I feel safe in predicting that a lot of people will start reading it and quit about a third of the way into the piece. Not because it isn’t well-written enough, but for one of two other reasons:
(1) Squirm factor: They’re alcoholics/addicts and not ready or able to deal with the “cunning, baffling” affliction; or
(2) Gratitude factor: They’re in the program, it works, and they do not care why.
I read the whole piece, but I was skimming it by page 3.
I fall in category 2-A: It works, I don’t care why. But yeah, okay, tell me why.

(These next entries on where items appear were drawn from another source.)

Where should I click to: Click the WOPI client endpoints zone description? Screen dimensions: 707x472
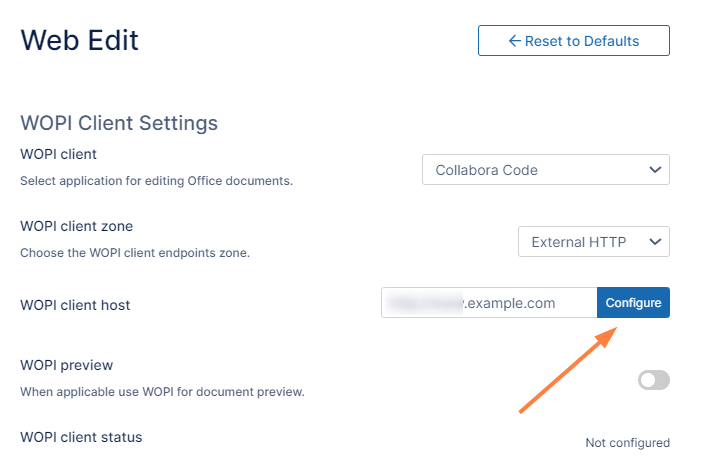pyautogui.click(x=135, y=253)
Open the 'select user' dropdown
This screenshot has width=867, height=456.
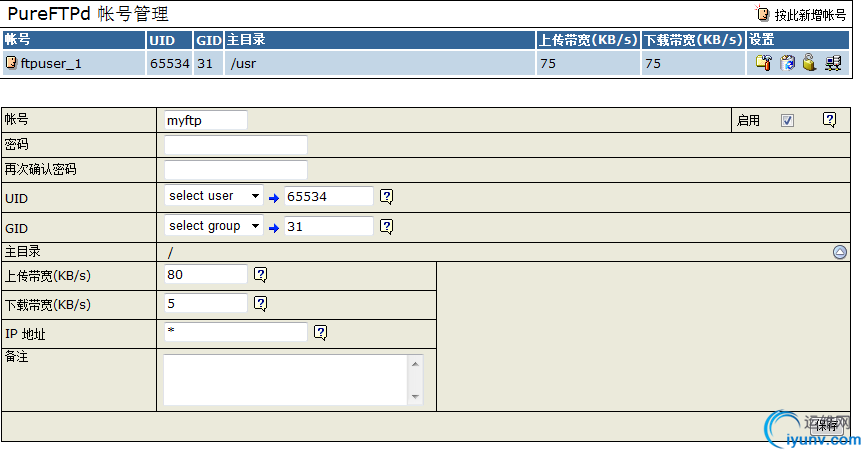click(213, 196)
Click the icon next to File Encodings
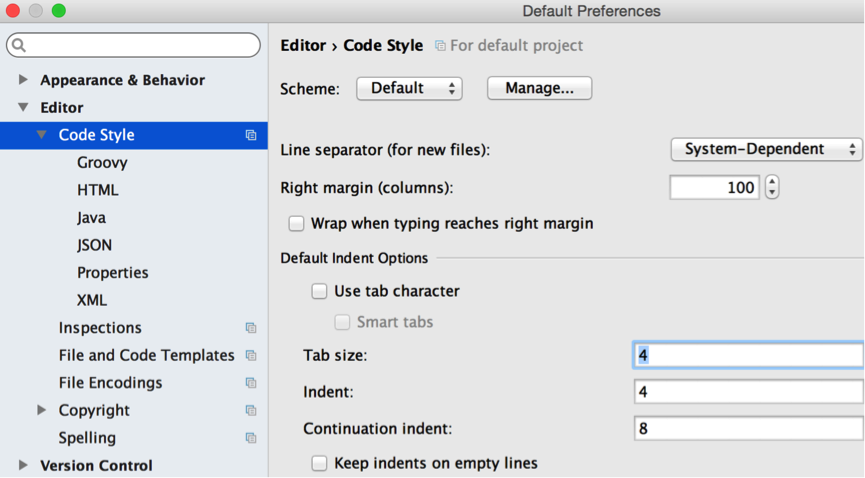Viewport: 865px width, 478px height. (251, 383)
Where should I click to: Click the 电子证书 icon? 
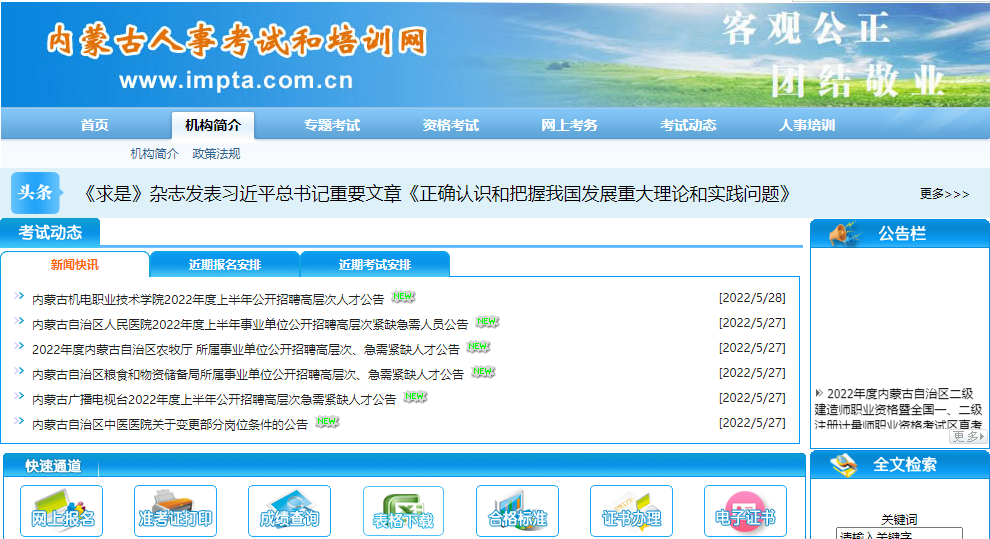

For more than 20 years I’ve thought of Alcoholics Anonymous as the equivalent of a concerned relative who took me in, made up a bed on the couch and said: You’re not doing so great. Stay here until you feel up to leaving.
I slept there around-the-clock for awhile. The couch is always made up and ready when I need it.
It’s an odd notion on the face of it, that the only way some alcoholics or addicts survive is by sitting in a room with a lot of other drunks, tweakers, pill-takers, glue-sniffers, junkies. It seems odd right up until it doesn’t. Funny how we humans can move the goalpost of “normal” up and back so many yards.
Yet, I do welcome new findings about the ways in which brain chemistry and environmental factors conspire to make an otherwise rational person ingest poison. I believe that the more mysteries we solve, the better off we’ll be.
In other words, I want the updated brain-operation manual and the couch. When I’m too weary to read the small print, I can lie down and rest.